Estado abandona crianças: quase 90% das vítimas de violência sexual no Pará são meninas
Dados alarmantes revelam o descaso com a infância feminina: em cinco anos, 19.631 casos de crimes sexuais contra crianças foram registrados no estado
A realidade é cruel e os números não mentem: no Pará, ser menina significa estar em risco constante. Um levantamento devastador do Coletivo Futuro Brilhante revela que quase 90% das vítimas de violência sexual contra crianças e adolescentes no estado são meninas. Entre 2019 e 2023, foram 19.631 ocorrências registradas contra pessoas de 0 a 17 anos.
"Esses dados expõem a face mais perversa de uma sociedade que falha em proteger suas crianças", denuncia o estudo apresentado durante o Seminário Estadual de Revisão do Plano Decenal Nacional de Enfrentamento da Violência Sexual, em Belém.
Territórios do horror: onde o Estado se ausenta
Vitória do Xingu lidera proporcionalmente a violência sexual no estado, seguida por Salvaterra e Soure, no arquipélago do Marajó. Não é coincidência: são territórios onde o capitalismo selvagem e a ausência do Estado criam o cenário perfeito para a barbárie.

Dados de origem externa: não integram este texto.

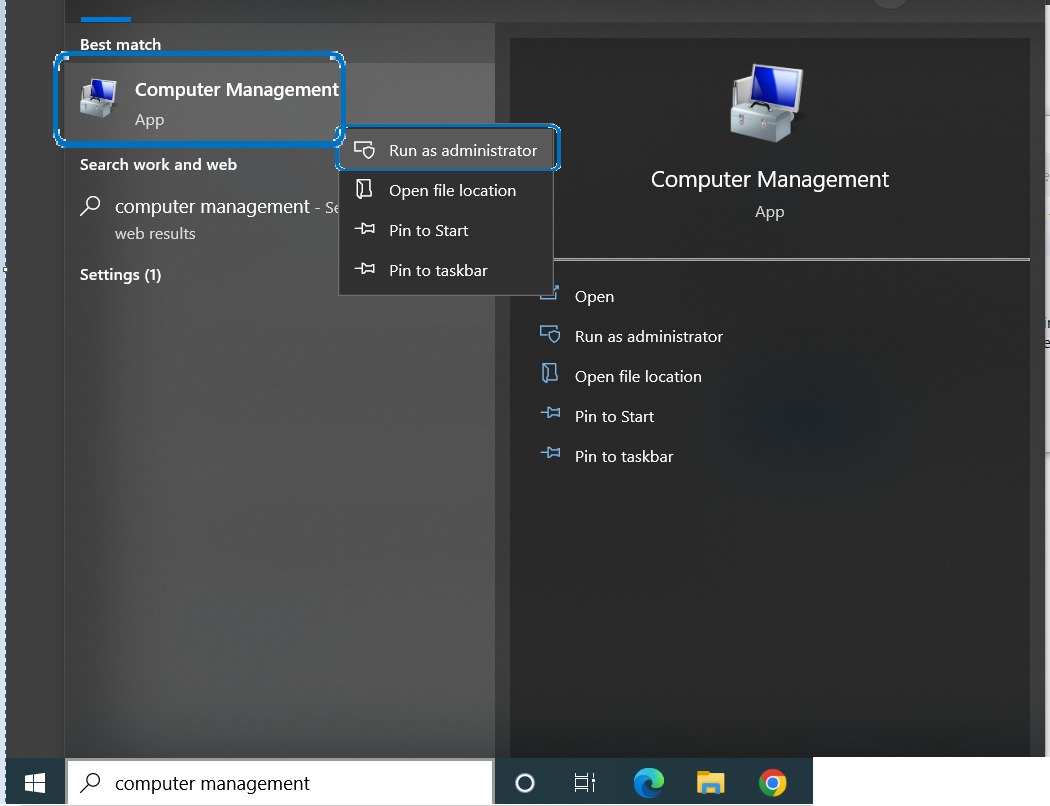Image resolution: width=1050 pixels, height=806 pixels.
Task: Select Run as administrator in context menu
Action: tap(462, 151)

Das 19.631 vítimas, 17.518 são meninas. A violência atinge tanto crianças pequenas quanto adolescentes: 8.437 casos entre 0 e 11 anos e 11.194 entre 12 e 17 anos. A própria casa, que deveria ser refúgio, torna-se cenário de horror na maioria dos casos.
"A residência da vítima é o principal local dos crimes", aponta o levantamento. Mais de 17 mil registros identificam homens como suspeitos, sendo a maioria pessoas próximas: tios, padrastos, vizinhos e parceiros das mães.

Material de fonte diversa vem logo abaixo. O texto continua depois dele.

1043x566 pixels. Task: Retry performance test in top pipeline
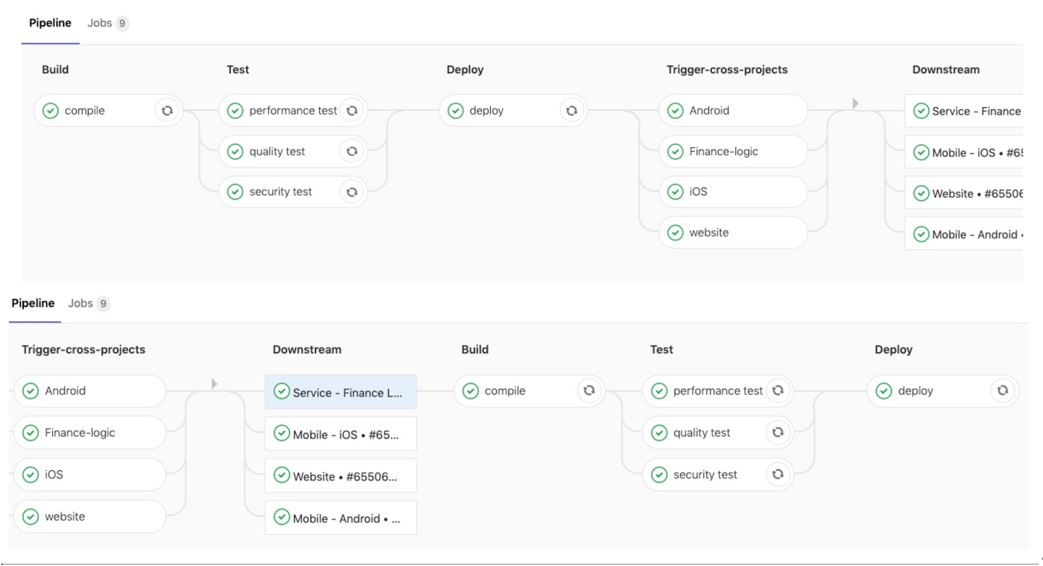352,110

Capitalismo predatório e violência estrutural
Em Vitória do Xingu, a instalação da Usina Hidrelétrica Belo Monte trouxe "transformações abruptas, deslocamentos populacionais e tensões socioeconômicas", conforme estudos da UNAMA. O grande capital chegou, mas a proteção social ficou para trás.
No Marajó, a situação é ainda mais grave. Pesquisas da UFPA identificam "pobreza extrema, longas distâncias, precariedade do Estado, desigualdade de gênero e turismo sem regulação" como fatores que transformam Salvaterra e Soure em territórios de alto risco.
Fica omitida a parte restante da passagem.